Requirement>
Write out the items from the line with "Where should I" up to and including the line with "tap(276, 88)", word for word and without the pictures.

Exercise input>
>> start
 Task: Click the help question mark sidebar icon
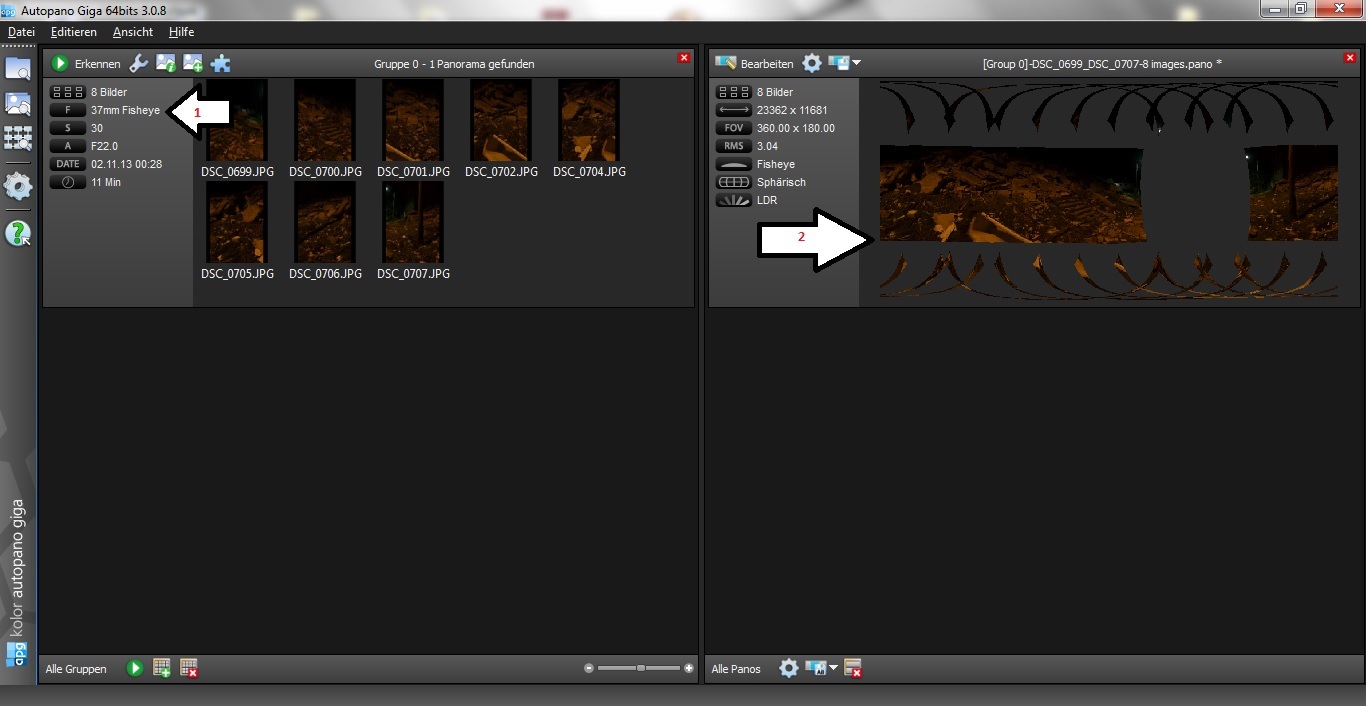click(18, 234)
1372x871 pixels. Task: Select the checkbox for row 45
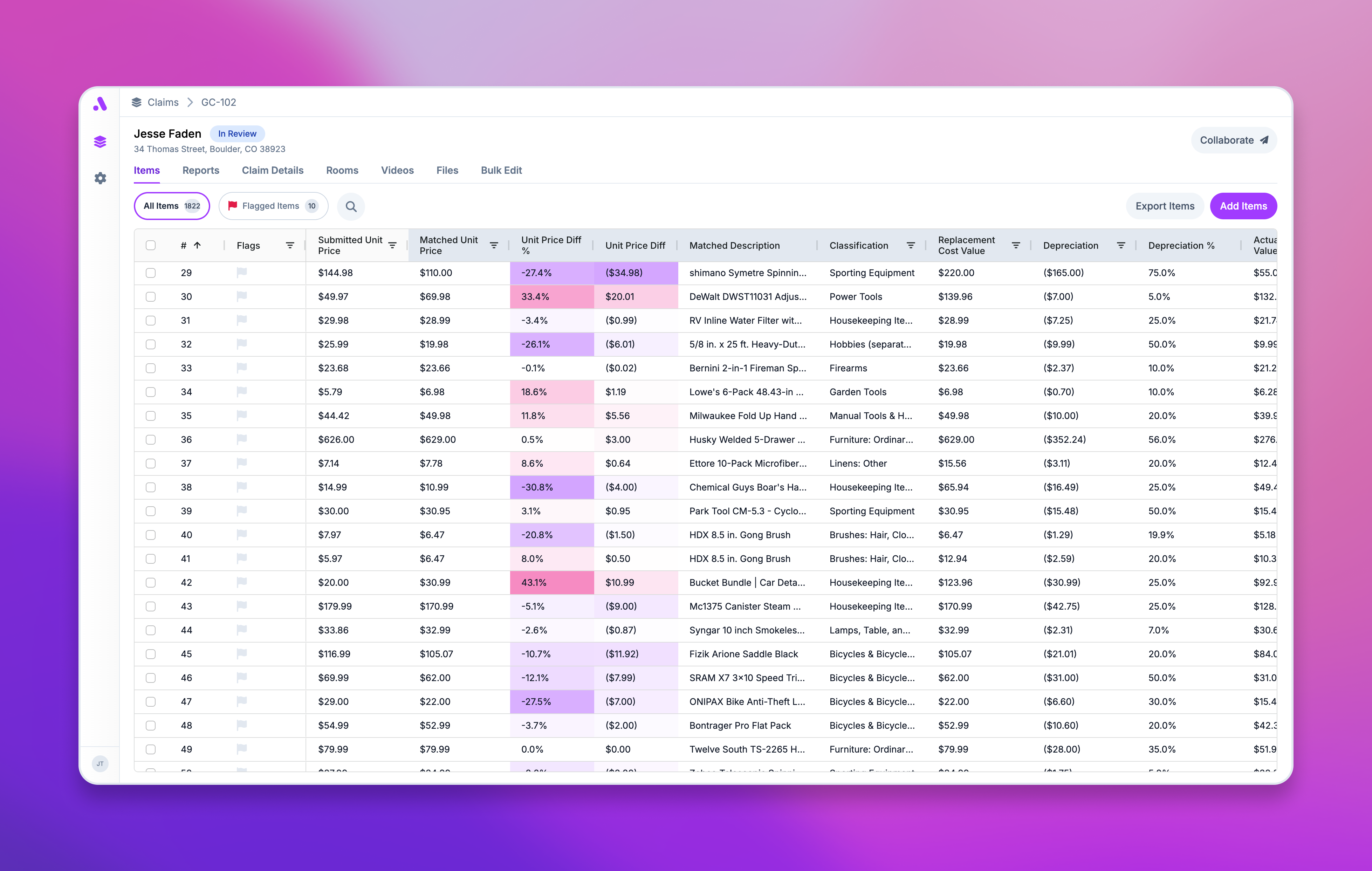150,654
>> end
>> start
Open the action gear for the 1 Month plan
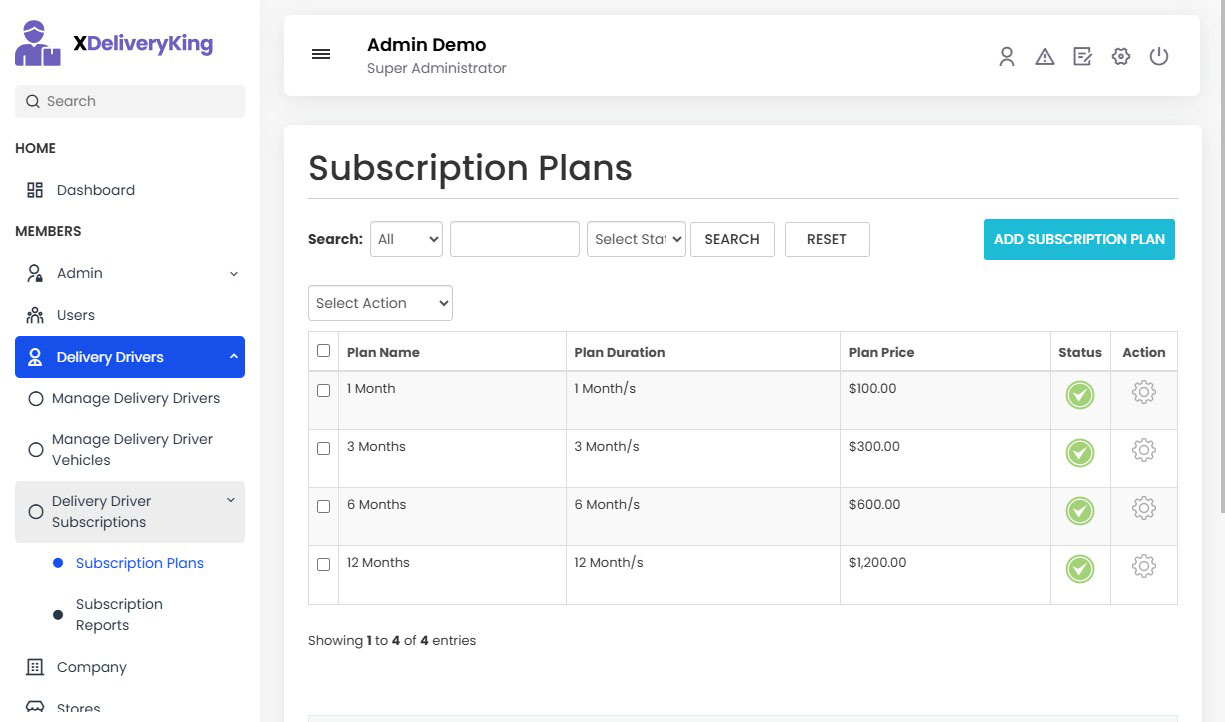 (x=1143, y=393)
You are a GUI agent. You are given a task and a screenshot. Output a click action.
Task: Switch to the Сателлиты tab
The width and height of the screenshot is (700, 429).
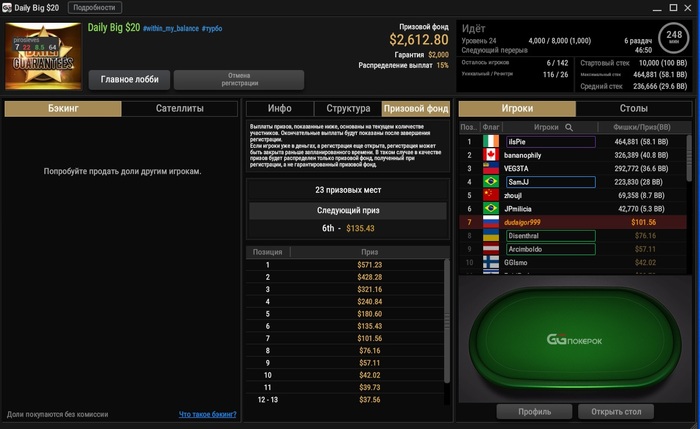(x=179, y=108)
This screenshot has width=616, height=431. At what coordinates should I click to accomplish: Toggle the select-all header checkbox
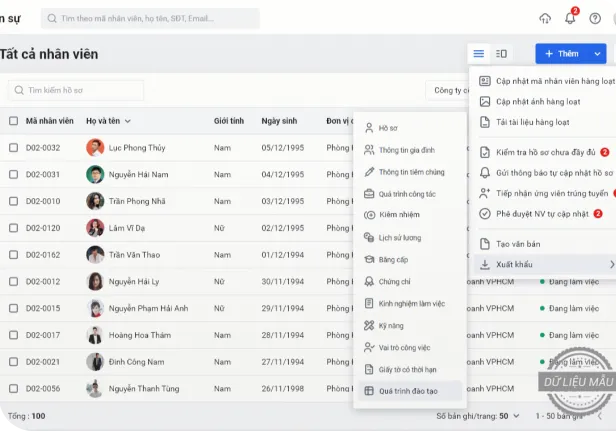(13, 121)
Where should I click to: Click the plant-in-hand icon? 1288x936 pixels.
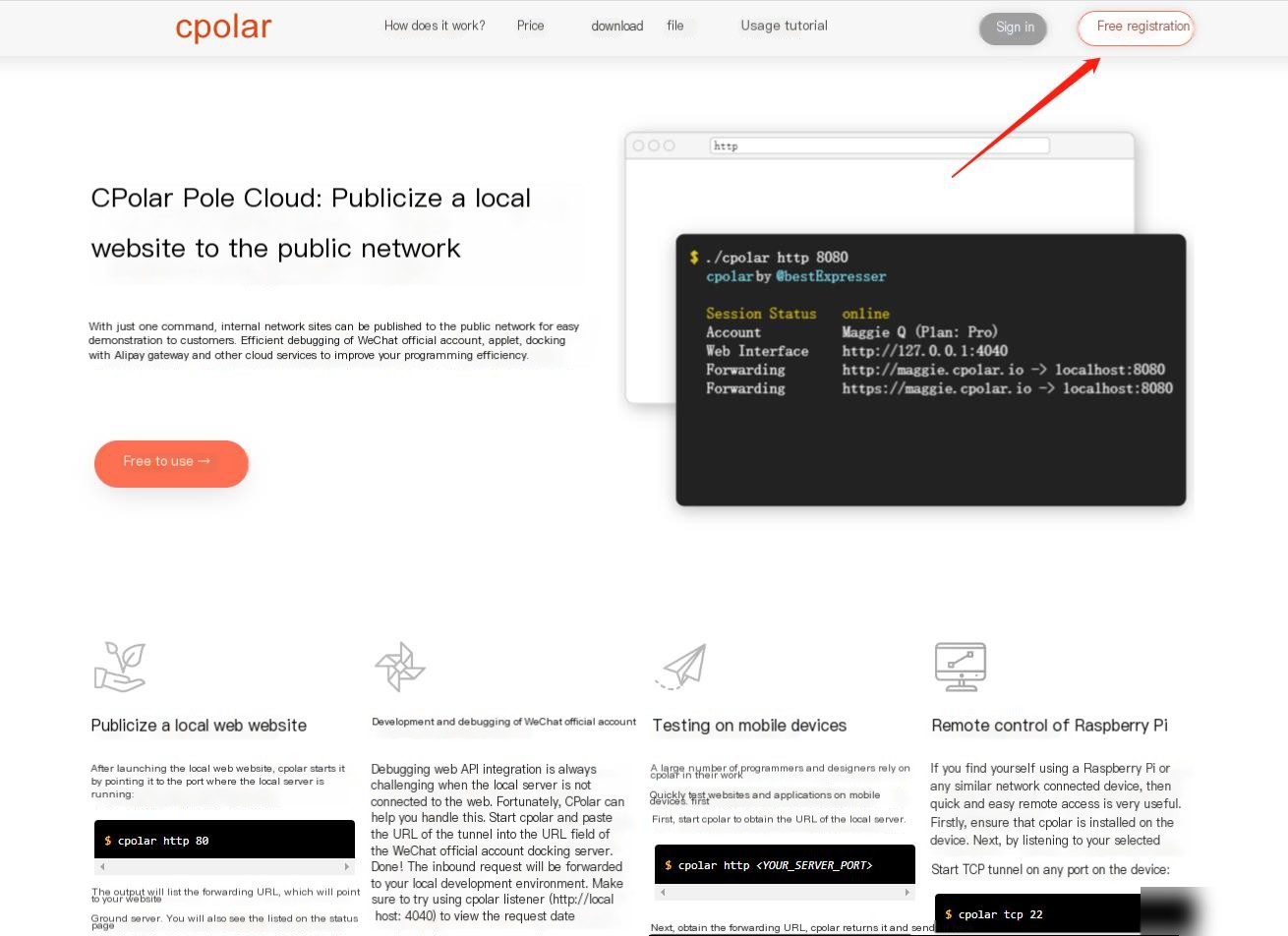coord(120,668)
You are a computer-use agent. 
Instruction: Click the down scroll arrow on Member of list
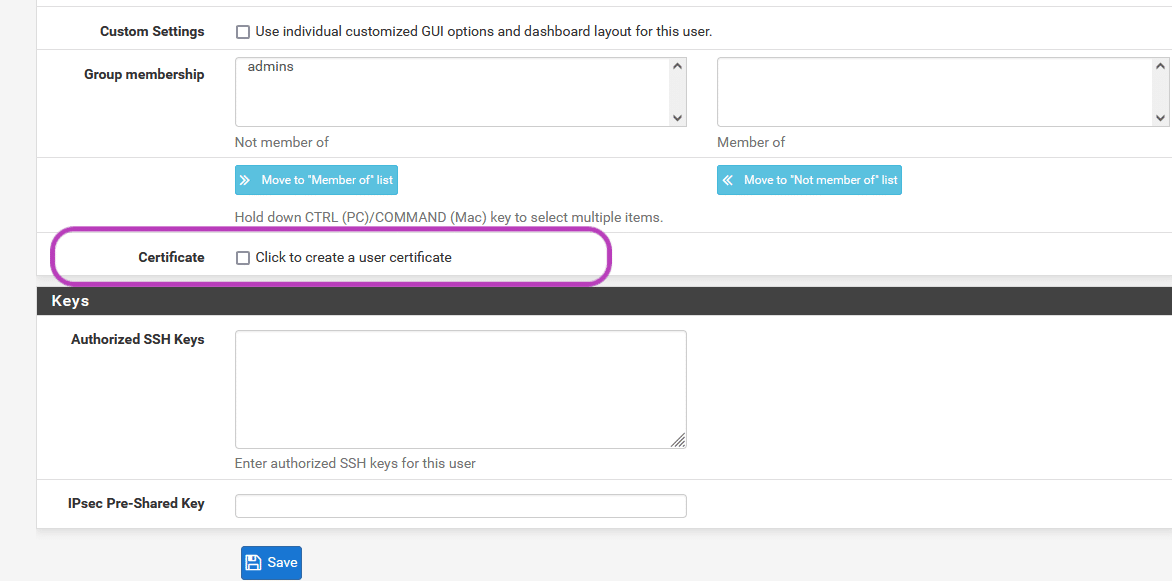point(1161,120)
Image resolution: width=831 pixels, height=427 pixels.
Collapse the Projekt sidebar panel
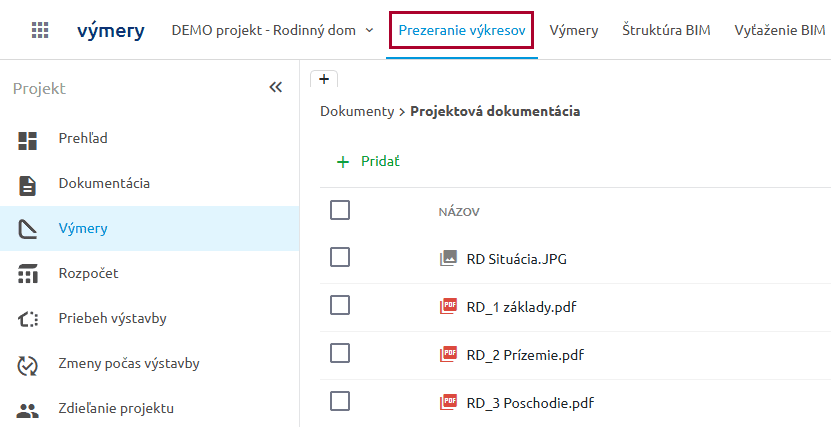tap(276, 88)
>> end
The output>
Where should I click to: Click the plant-in-hand icon? 1288x936 pixels.
coord(120,668)
You are a computer-use agent. 
Instruction: Click the down scroll arrow on Member of list
point(1161,120)
Image resolution: width=831 pixels, height=427 pixels.
Collapse the Projekt sidebar panel
tap(276, 88)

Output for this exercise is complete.